Source material:

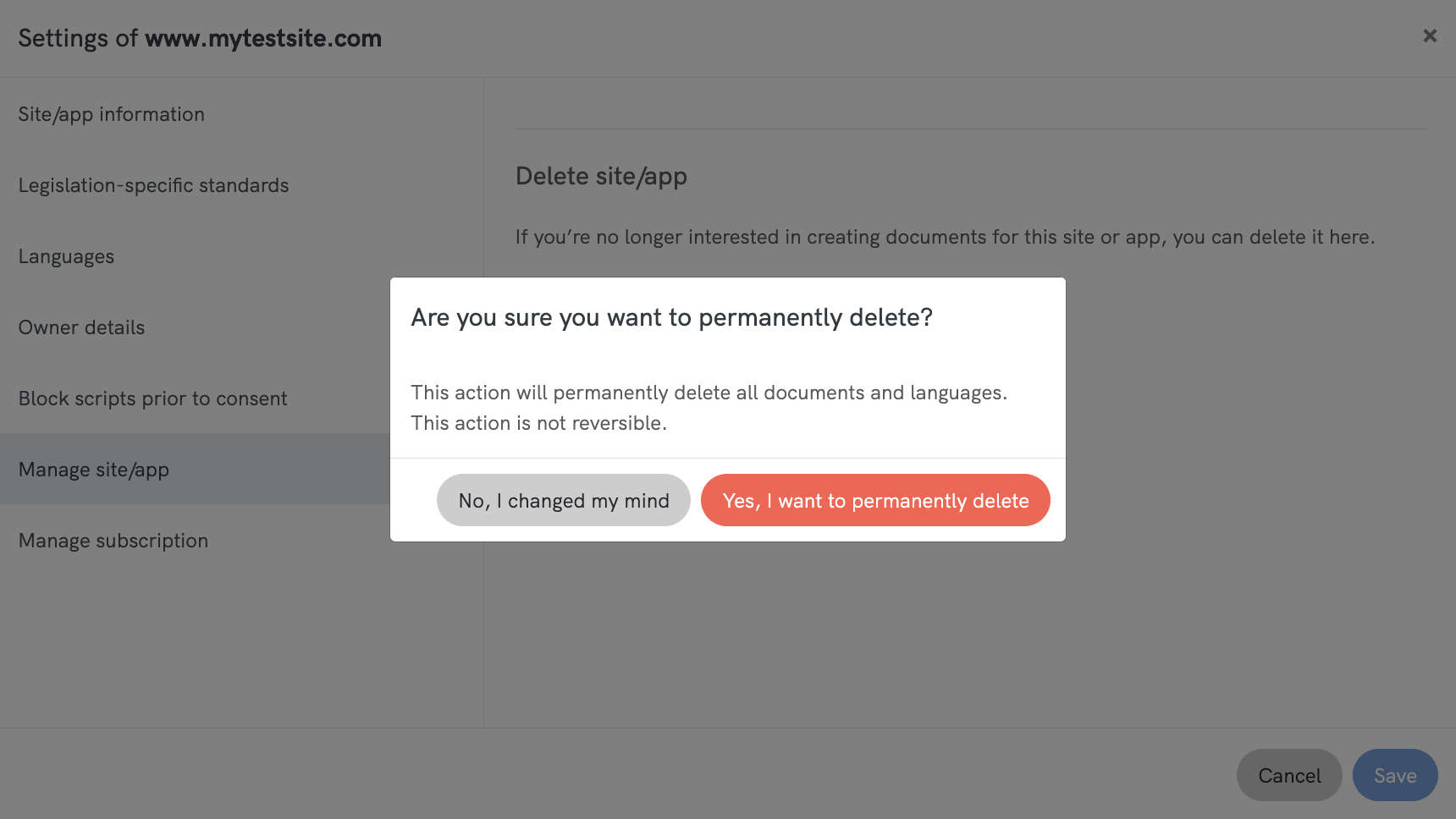Click the divider line above Delete site/app
The height and width of the screenshot is (819, 1456).
click(x=970, y=129)
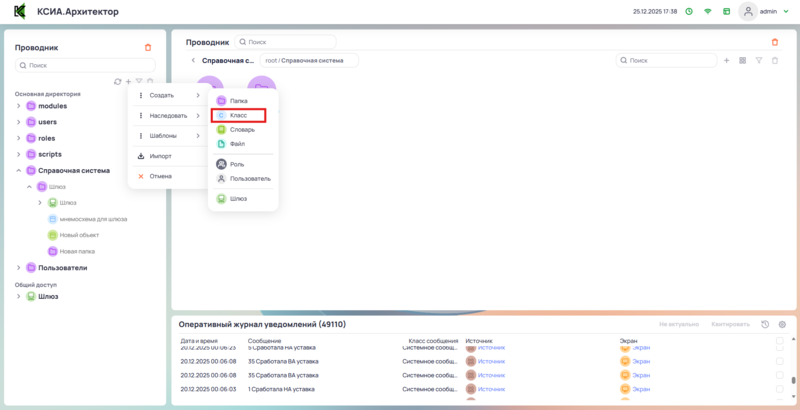
Task: Open the admin user dropdown arrow
Action: pos(785,11)
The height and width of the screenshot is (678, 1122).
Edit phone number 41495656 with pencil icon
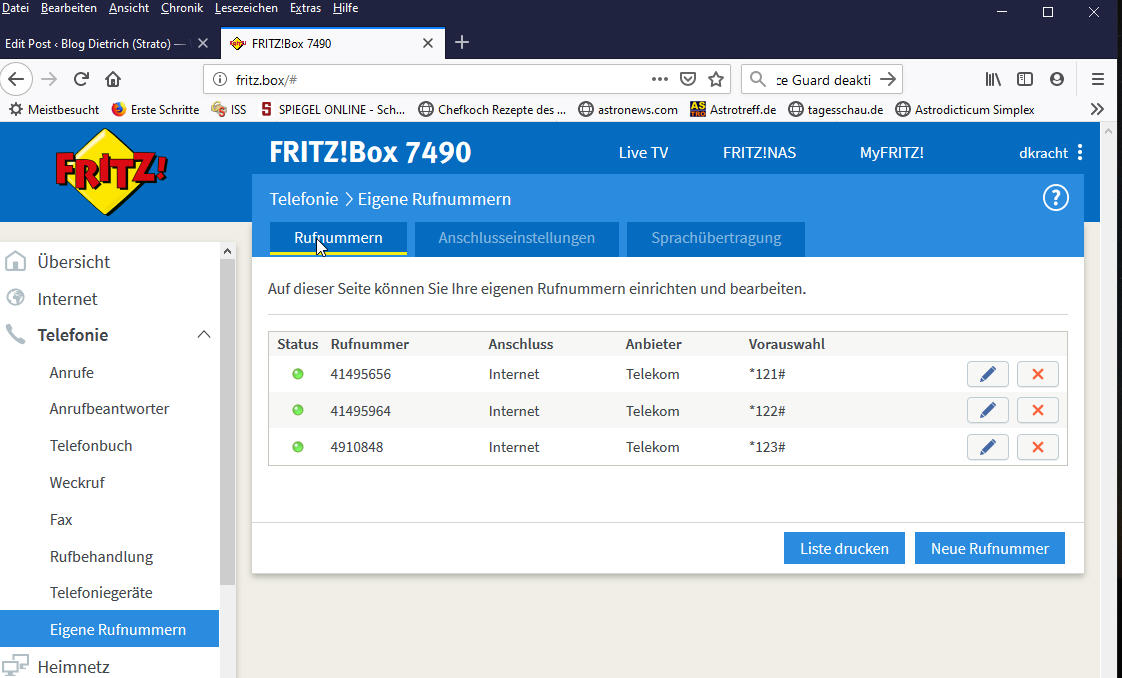click(987, 374)
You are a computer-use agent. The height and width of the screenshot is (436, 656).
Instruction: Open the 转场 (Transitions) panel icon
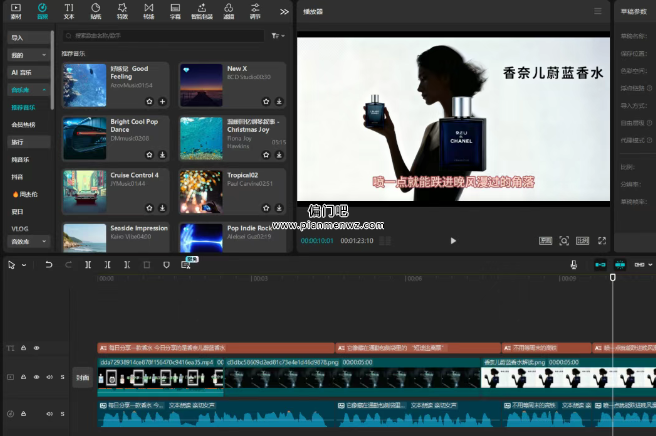148,11
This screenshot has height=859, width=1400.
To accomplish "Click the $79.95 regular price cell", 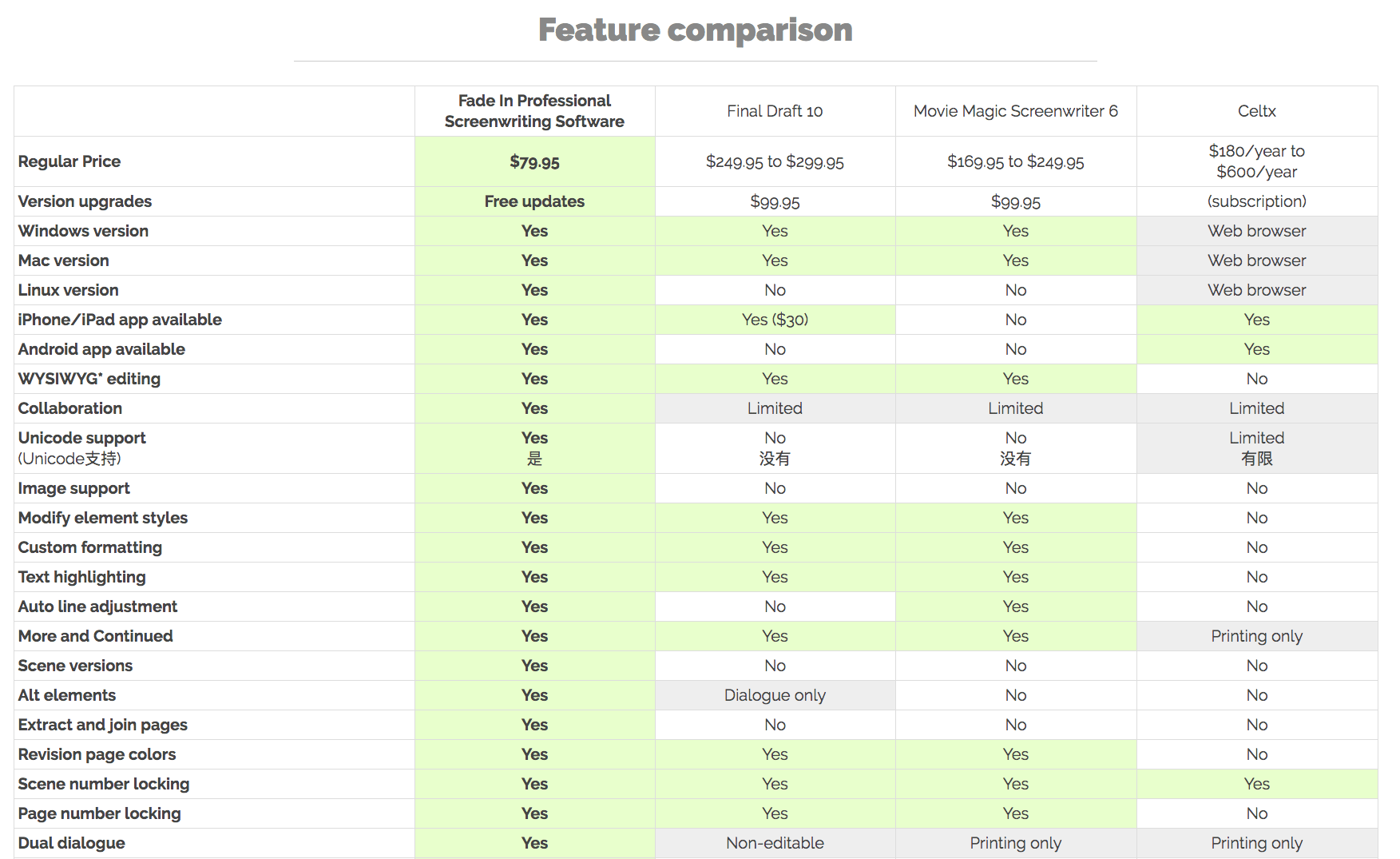I will point(534,162).
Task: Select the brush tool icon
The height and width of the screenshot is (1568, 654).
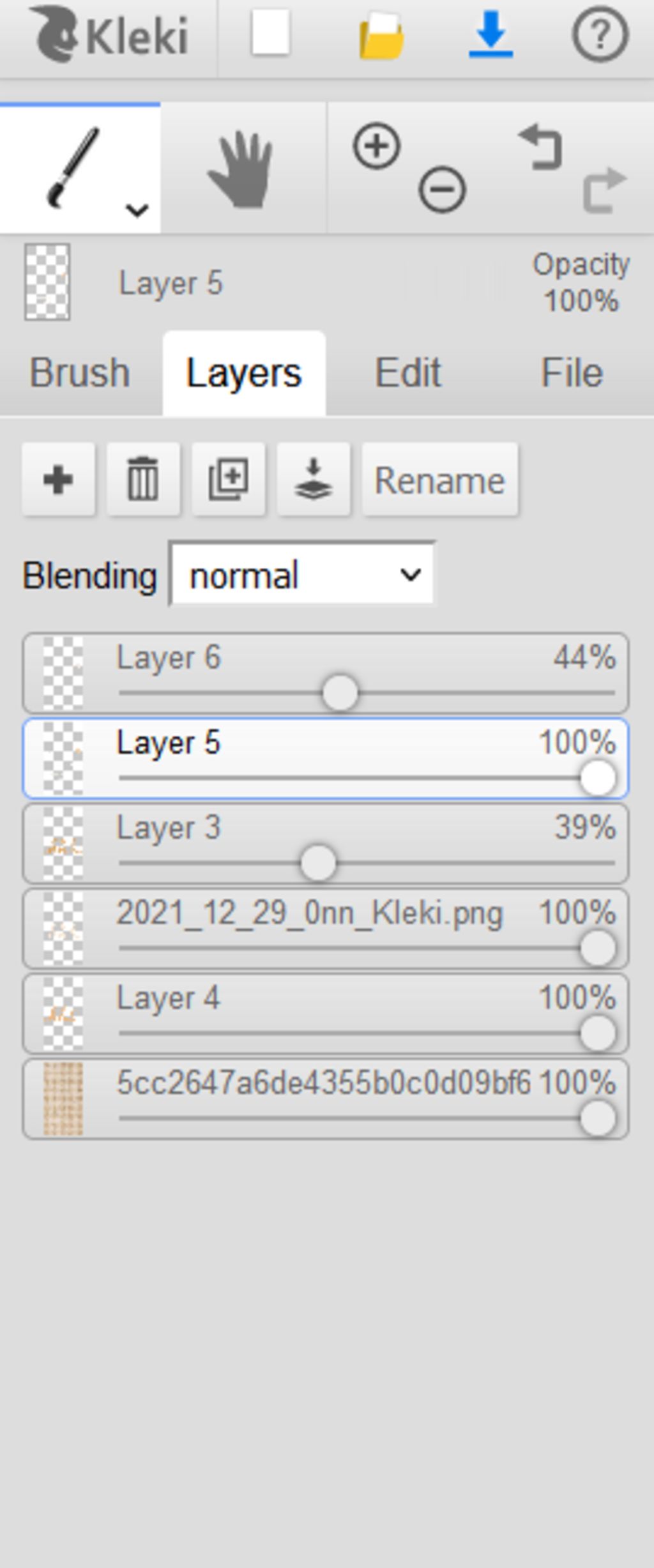Action: tap(73, 167)
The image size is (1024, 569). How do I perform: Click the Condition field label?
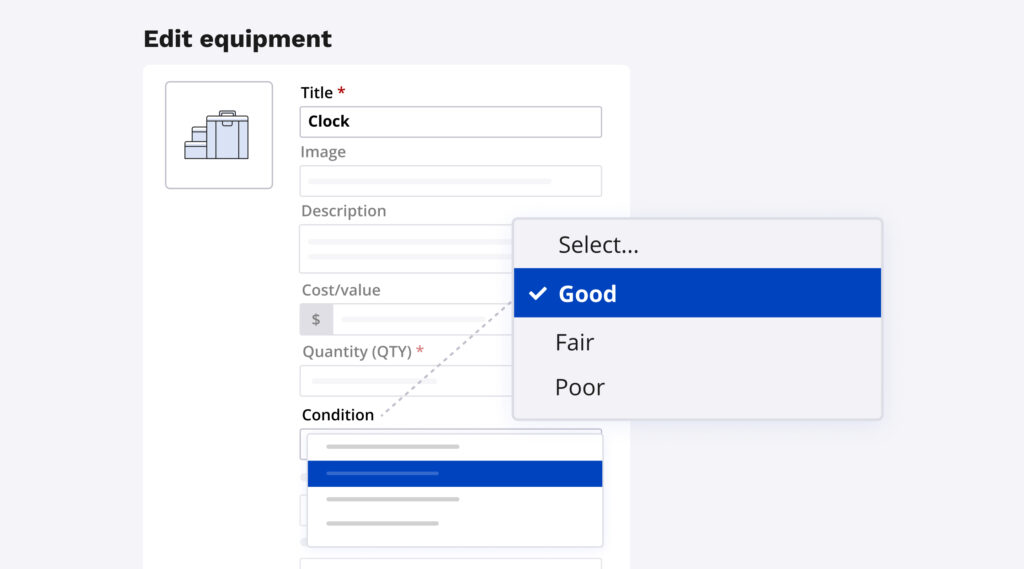[x=338, y=414]
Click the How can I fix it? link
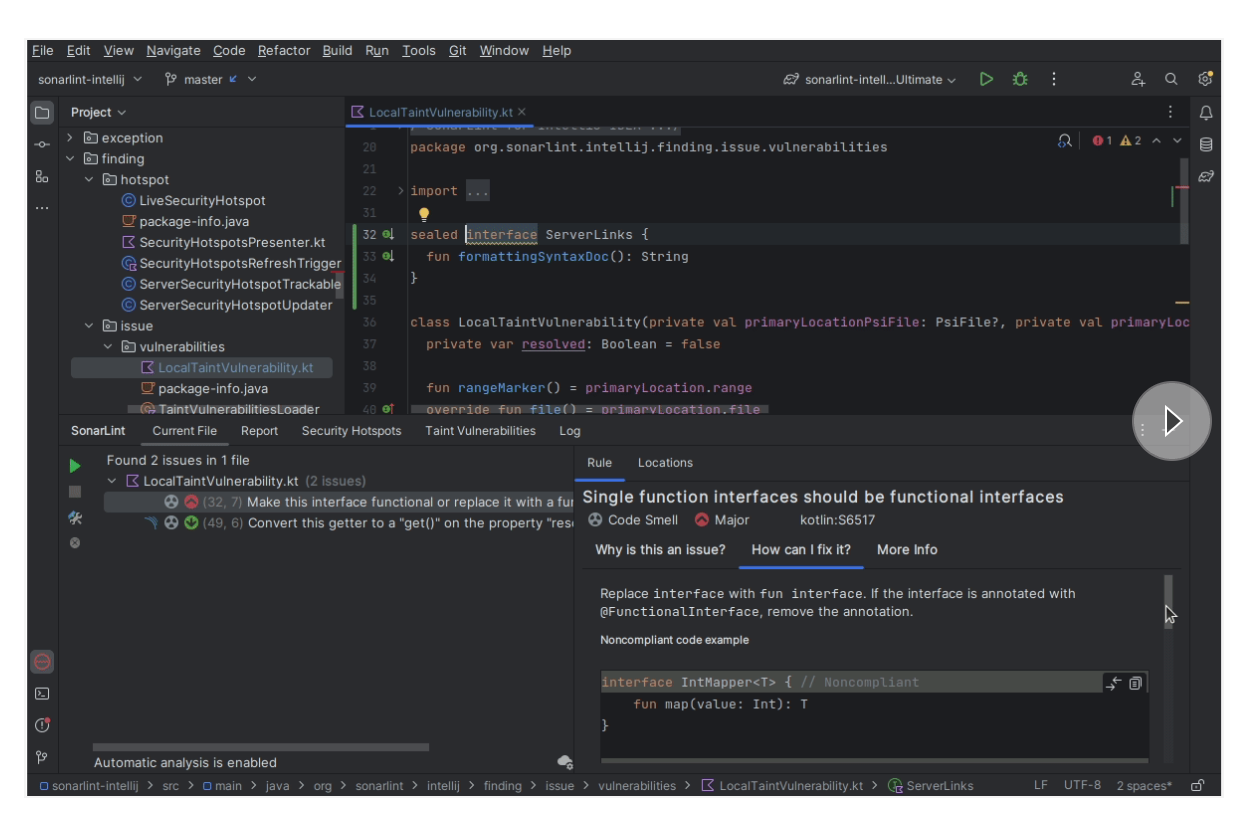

What this task involves: Return exactly, with no pictures, each line from the one that contains "The image size" through the end of the entries above, both ends included.

Result:
The image size is (1024, 569). How do I perform: Click the Condition field label?
[x=338, y=414]
Click the How can I fix it? link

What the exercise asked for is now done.